Why am I passionate about this?
In 2010, I met a Somali refugee in Cape Town. His name was Asad Abdullahi. He told the tale of his life with a richness bordering on genius and I was hooked. I spent the next two years tracing his childhood footsteps through the Horn of Africa, looking for anyone and everyone he had encountered. In the course of writing a book about him, I read countless other books about exile, migration, and human beings on the move. My five recommendations are among the books that helped me imagine the experience of exile best.

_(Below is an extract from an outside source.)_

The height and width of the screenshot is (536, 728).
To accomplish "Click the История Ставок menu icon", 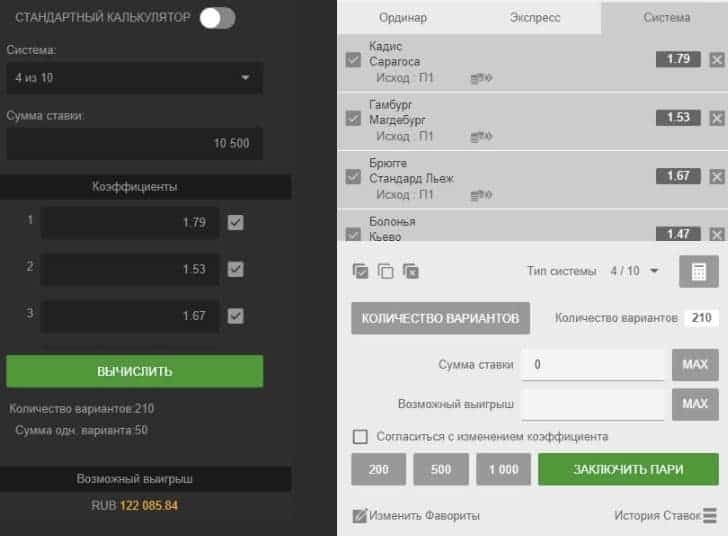I will (710, 516).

Jonny's book list on exile, refugees and people on the move
Why did Jonny love this book?
My mother read this book to me over the course of several weekday afternoons. I was nine, maybe ten. The book’s protagonist, David, is a boy who escapes from a concentration camp somewhere in Eastern Europe and walks to Denmark in search of his mother. Lying next to my own mother, on her bed, listening to her voice, cocooned by her love, I identified so very powerfully with this unrooted, solitary, questing boy. It stirred me more than anything else I read as a child. There is something in a refugee’s tale that is so primal, so hard to shake off. There but by the grace of God go I, I thought, every time my mother opened the book to read some more.
3 authors picked I Am David as one of their favorite books, and they share why you should read it. This book is for kids age 10, 11, 12, and 13.
This is the story of a young boy's journey through Europe after escaping from the camp where he has lived all his life. Faced with a host of new experiences, David gradually begins to understand the world around him.